The Aroma trade has its critics. Get rich quick merchants will trade on the credulity of the public and offer potions at prices which bear no relation to the reasonable costs of production and with inflated claims.. However there is a well regulated structure including organic certification for producing aroma products and training professional aromatherapists and maintaining their competence through professional contacts which Shirley and Len Price did much to put in place and maintain. However the best of systems rely on the truthfulness and integrity of the individuals who operate in it. There is no substitute for that!

Equal attention is now paid to the causes of illness to combat infection and maintain health and vitality by nutrition, exercise and using plant oils and waters. Traditionally this has been the way since early times. Poor people couldn’t afford doctors and kept themselves healthy this way with only past experience as a guide rather than scientific theory. It was observed that in the East people went to their doctors when they were healthy not when they were sick. Prevention is as they say better than a cure and early diagnosis of the signs of illness is vital in successful treatment.

Essential oils also have a role in beauty and the home, combating stress and promoting relaxation and sleep. Everyone and everything faces the stress of the day. Great cities have sprung up all over the world. With them comes a stressful and unnatural lifestyle for the people living and working within them. Of course there are many advantages to urban living as well. However man evolved surrounded by plant life. It concerns us that so many people are isolated from the important messages of nature and the simple human senses of speech and touch in their environment. Everyone should have a place they call home from which they venture into the world and return and plant oils are an important part of home. Synthetic fragrance is not the answer and can so affect people as to cause allergy like any synthetic product. Help is at hand for individual care and vitality in the convenient form of Essential oils which can be used in the bath, diffused in the air, inhaled in a steam inhalation or inhaler stick or in massage from a partner or professional aromatherapist.

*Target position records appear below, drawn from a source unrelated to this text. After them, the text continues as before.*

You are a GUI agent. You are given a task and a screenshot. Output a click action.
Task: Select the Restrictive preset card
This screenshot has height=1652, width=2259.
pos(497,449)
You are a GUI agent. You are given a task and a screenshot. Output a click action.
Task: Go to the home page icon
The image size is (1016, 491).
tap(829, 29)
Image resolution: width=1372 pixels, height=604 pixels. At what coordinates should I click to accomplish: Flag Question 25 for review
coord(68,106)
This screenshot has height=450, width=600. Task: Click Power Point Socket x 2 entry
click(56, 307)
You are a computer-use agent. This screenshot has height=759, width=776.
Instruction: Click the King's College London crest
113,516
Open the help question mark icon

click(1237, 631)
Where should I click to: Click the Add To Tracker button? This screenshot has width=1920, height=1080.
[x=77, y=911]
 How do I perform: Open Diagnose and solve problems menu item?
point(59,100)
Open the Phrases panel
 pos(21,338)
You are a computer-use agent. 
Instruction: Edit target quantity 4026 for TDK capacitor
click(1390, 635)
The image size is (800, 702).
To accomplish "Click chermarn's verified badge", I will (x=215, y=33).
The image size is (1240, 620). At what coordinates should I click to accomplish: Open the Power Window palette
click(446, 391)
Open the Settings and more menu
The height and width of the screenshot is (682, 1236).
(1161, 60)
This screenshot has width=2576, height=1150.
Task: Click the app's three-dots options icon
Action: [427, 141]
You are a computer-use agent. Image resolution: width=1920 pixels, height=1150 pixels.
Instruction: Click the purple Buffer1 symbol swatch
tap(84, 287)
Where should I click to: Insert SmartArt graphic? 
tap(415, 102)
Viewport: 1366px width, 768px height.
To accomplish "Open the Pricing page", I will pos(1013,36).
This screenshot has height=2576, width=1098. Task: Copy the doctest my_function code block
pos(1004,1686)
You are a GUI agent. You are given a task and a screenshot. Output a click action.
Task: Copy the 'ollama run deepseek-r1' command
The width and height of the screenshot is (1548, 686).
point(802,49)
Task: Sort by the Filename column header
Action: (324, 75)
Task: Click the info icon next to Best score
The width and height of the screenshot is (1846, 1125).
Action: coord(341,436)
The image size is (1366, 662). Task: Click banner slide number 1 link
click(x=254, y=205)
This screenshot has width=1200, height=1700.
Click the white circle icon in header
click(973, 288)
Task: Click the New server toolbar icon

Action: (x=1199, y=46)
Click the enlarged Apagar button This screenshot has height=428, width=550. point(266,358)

We should also say is that less is more where essential oils are concerned. Fewer than 20 molecules are necessary to stimulate our sense of smell. Though essential oils are largely free of side effects if used in an informed manner any substance is capable of harm in a high enough dose. Essential oils must in particular be kept out of the reach of young children. We believe essential oils to be of great value but an abundance of caution must be exercised in their use. This is one reason why it is so valuable to consult a trained aromatherapist who has passed the demanding examinations of the International Federation of Professional Aromatherapists. We describe some of the aromatherapy training available from our college and others.

Our guide to everyday aromatherapy begins with details about the production, composition and value of essential oils. Then onto the carriers used to dilute the oils, hydrolats and blending the oils. Next we examine the important areas of skin care, mums, babies and children and sports and male use. We then move into the use of aromatherapy for the treatment of common ailments. The techniques ideas and suggestions in this guide are not intended as a substitute for proper medical advice. Any application of the techniques ideas and suggestions in this guide is at the readers sole discretion and risk. If you have symptoms of illness you should see a doctor.

Finally we describe what to expect from a session with an aromatherapist. This can be likened to the regular check up. Aromatherapists use the oils but they have other skills in their toolchest too like massage and reflexology and will advise on nutrition, exercise and lifestyle. Do check the qualifications of the local aromatherapists as they range from a short course to a full diploma in aromatherapy. We hope you will enjoy our Shirley Price Aromatherapy Everyday Guide and the Shirley price Aromatherapy Workbook by Shirley Price. Our aim is to inform based on our experience and our company and our college’s practical experience.